***** Data for processing

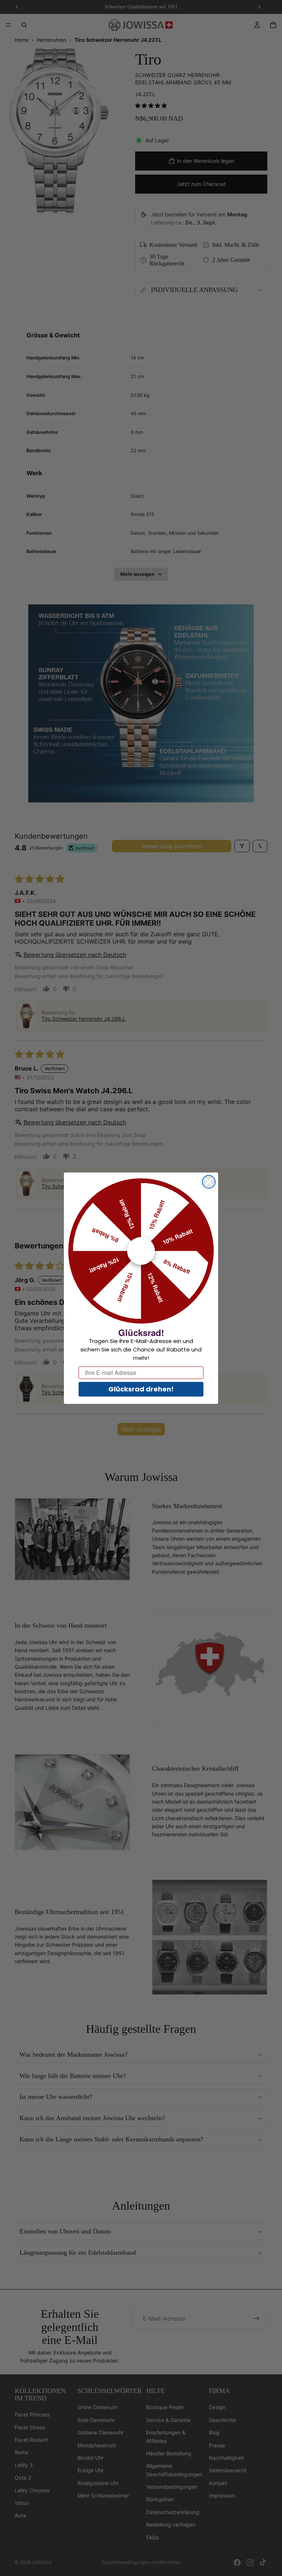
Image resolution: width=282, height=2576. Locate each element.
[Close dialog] (208, 1181)
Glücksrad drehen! (141, 1389)
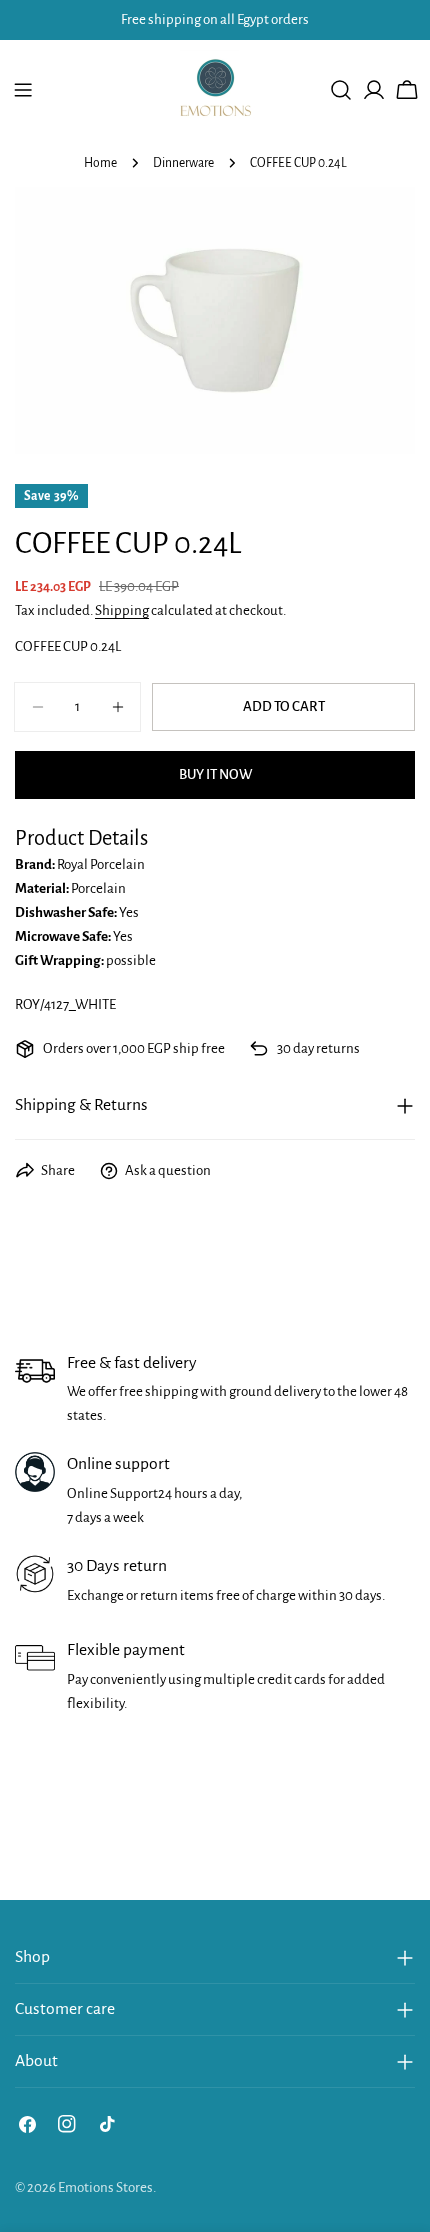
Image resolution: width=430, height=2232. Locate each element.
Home (100, 163)
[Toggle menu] (23, 90)
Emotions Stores (105, 2187)
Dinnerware (183, 163)
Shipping (122, 610)
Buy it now (215, 774)
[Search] (341, 90)
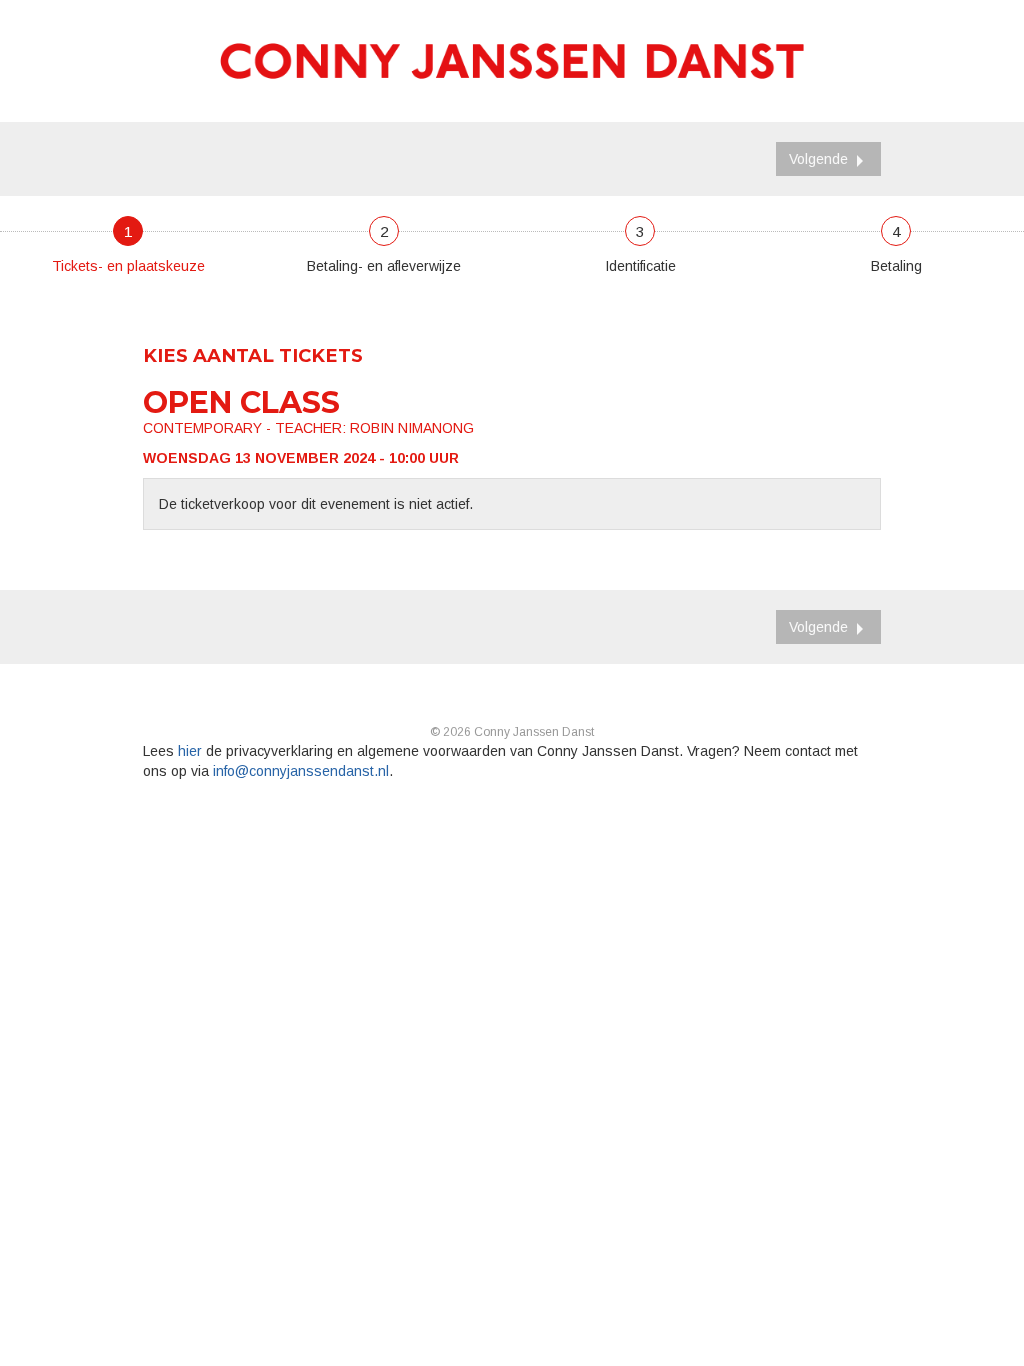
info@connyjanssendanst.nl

**********

(Work instruction) The answer should match the data above word for word, with no pictures in it.

(Response)
Image resolution: width=282, height=2576. Locate each element.
[Close dialog] (208, 1181)
Glücksrad drehen! (141, 1389)
Image resolution: width=430, height=2232. Locate each element.
Home (100, 163)
[Toggle menu] (23, 90)
Emotions Stores (105, 2187)
Dinnerware (183, 163)
Shipping (122, 610)
Buy it now (215, 774)
[Search] (341, 90)
info@connyjanssendanst.nl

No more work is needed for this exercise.